# SET TASK
Edit the records starting at the line that contains "below the comment" and ending at the line that contains "will tap(889, 126).", replacing "Ethernet 2" with "Wi-Fi" and leaving everything else unchanged.

☆ ☆ ☆ ☆ ☆

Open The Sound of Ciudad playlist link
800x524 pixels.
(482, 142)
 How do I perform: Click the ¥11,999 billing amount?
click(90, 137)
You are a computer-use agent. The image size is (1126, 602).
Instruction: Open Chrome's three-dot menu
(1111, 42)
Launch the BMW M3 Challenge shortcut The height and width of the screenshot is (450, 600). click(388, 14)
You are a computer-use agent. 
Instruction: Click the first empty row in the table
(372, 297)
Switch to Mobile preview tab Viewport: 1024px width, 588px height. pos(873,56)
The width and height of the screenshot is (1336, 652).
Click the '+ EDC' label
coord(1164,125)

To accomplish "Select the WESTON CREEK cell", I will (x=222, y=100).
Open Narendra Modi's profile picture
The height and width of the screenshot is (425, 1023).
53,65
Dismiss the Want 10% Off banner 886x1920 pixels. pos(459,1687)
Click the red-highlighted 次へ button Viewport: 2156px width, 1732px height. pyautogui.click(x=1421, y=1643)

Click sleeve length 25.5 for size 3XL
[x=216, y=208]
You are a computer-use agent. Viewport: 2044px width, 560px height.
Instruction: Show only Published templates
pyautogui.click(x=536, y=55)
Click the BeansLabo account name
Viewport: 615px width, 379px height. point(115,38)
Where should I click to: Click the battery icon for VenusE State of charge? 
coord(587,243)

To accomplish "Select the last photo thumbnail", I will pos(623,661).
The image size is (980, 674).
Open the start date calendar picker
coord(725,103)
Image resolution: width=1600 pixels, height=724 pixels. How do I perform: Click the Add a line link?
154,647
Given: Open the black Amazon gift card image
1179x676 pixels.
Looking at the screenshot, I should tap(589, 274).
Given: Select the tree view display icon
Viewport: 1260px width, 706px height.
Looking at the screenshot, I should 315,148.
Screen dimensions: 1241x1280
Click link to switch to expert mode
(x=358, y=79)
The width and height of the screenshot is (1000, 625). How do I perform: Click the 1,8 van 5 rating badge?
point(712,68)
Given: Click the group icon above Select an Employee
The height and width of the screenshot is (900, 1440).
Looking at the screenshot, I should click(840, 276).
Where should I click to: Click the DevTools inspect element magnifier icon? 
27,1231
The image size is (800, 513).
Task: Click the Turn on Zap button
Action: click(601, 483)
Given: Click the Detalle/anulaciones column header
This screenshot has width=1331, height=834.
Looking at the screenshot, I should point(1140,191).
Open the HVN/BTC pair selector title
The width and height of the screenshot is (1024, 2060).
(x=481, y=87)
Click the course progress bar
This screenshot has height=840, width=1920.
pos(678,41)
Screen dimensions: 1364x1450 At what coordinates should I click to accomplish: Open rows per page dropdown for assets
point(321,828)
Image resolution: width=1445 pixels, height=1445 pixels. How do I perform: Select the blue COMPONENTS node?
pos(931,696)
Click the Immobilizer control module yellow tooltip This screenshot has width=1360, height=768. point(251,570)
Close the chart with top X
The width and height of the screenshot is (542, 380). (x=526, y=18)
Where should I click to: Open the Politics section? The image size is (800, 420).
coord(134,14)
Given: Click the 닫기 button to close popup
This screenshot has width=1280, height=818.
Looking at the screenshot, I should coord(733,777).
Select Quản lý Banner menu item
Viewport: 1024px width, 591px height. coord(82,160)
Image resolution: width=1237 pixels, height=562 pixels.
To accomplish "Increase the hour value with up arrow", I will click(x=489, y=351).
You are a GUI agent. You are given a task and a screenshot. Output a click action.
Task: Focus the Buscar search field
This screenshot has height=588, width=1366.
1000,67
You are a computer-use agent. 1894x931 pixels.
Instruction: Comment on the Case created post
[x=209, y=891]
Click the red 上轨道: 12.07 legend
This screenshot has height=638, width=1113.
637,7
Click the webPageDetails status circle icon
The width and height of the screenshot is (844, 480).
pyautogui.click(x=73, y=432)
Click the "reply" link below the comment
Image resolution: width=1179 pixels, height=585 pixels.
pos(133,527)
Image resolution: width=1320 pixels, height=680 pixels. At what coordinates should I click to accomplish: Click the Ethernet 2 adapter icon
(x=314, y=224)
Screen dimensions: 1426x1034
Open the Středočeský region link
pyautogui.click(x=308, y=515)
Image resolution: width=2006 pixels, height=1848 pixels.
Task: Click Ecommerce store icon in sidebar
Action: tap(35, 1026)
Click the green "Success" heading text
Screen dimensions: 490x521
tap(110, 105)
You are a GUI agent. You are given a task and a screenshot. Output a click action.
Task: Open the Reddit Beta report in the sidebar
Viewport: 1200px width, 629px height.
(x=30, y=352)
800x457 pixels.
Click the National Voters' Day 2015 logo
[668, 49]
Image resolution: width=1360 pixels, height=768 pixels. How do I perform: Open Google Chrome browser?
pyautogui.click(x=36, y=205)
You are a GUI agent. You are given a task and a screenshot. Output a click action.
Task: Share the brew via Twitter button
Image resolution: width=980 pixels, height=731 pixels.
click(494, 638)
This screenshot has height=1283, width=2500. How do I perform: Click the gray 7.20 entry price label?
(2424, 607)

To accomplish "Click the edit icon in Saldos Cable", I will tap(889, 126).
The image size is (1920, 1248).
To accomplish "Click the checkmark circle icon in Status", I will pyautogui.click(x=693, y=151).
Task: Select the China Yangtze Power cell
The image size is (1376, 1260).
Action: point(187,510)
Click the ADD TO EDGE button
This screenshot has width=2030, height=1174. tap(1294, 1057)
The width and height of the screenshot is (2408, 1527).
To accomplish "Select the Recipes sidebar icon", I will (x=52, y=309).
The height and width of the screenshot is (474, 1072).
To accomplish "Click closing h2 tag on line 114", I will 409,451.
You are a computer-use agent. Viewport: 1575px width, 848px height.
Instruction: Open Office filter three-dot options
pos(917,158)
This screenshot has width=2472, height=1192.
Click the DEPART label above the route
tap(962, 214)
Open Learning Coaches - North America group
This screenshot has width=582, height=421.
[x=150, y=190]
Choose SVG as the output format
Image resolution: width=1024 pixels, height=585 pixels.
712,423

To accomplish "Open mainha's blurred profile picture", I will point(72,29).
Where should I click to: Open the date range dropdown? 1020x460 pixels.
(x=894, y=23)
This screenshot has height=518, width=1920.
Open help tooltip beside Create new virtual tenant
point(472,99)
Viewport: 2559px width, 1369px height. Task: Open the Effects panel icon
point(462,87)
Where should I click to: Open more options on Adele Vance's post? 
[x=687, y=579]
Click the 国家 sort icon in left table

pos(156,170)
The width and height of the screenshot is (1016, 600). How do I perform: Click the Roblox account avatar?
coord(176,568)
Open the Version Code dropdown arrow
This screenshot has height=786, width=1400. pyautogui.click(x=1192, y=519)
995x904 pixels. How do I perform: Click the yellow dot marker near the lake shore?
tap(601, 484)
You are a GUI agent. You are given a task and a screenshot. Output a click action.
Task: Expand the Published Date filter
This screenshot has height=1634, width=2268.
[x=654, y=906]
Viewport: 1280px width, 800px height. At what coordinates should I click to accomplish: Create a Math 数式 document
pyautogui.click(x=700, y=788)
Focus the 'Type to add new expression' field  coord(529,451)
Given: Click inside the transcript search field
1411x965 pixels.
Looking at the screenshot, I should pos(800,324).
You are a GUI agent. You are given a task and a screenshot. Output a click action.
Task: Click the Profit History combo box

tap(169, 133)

☆ ☆ ☆ ☆ ☆

# EXPECTED ANSWER
Click the "reply" link below the comment
Image resolution: width=1179 pixels, height=585 pixels.
pos(133,527)
Image resolution: width=1320 pixels, height=680 pixels. At what coordinates should I click to accomplish: Click the Wi-Fi adapter icon
(x=314, y=224)
Screen dimensions: 1426x1034
Open the Středočeský region link
pyautogui.click(x=308, y=515)
Image resolution: width=2006 pixels, height=1848 pixels.
Task: Click Ecommerce store icon in sidebar
Action: tap(35, 1026)
Click the green "Success" heading text
Screen dimensions: 490x521
tap(110, 105)
You are a GUI agent. You are given a task and a screenshot. Output a click action.
Task: Open the Reddit Beta report in the sidebar
Viewport: 1200px width, 629px height.
(x=30, y=352)
800x457 pixels.
Click the National Voters' Day 2015 logo
[668, 49]
Image resolution: width=1360 pixels, height=768 pixels. How do I perform: Open Google Chrome browser?
pyautogui.click(x=36, y=205)
You are a GUI agent. You are given a task and a screenshot. Output a click action.
Task: Share the brew via Twitter button
Image resolution: width=980 pixels, height=731 pixels.
click(494, 638)
This screenshot has height=1283, width=2500. How do I perform: Click the gray 7.20 entry price label?
(2424, 607)

To accomplish "Click the edit icon in Saldos Cable", I will tap(889, 126).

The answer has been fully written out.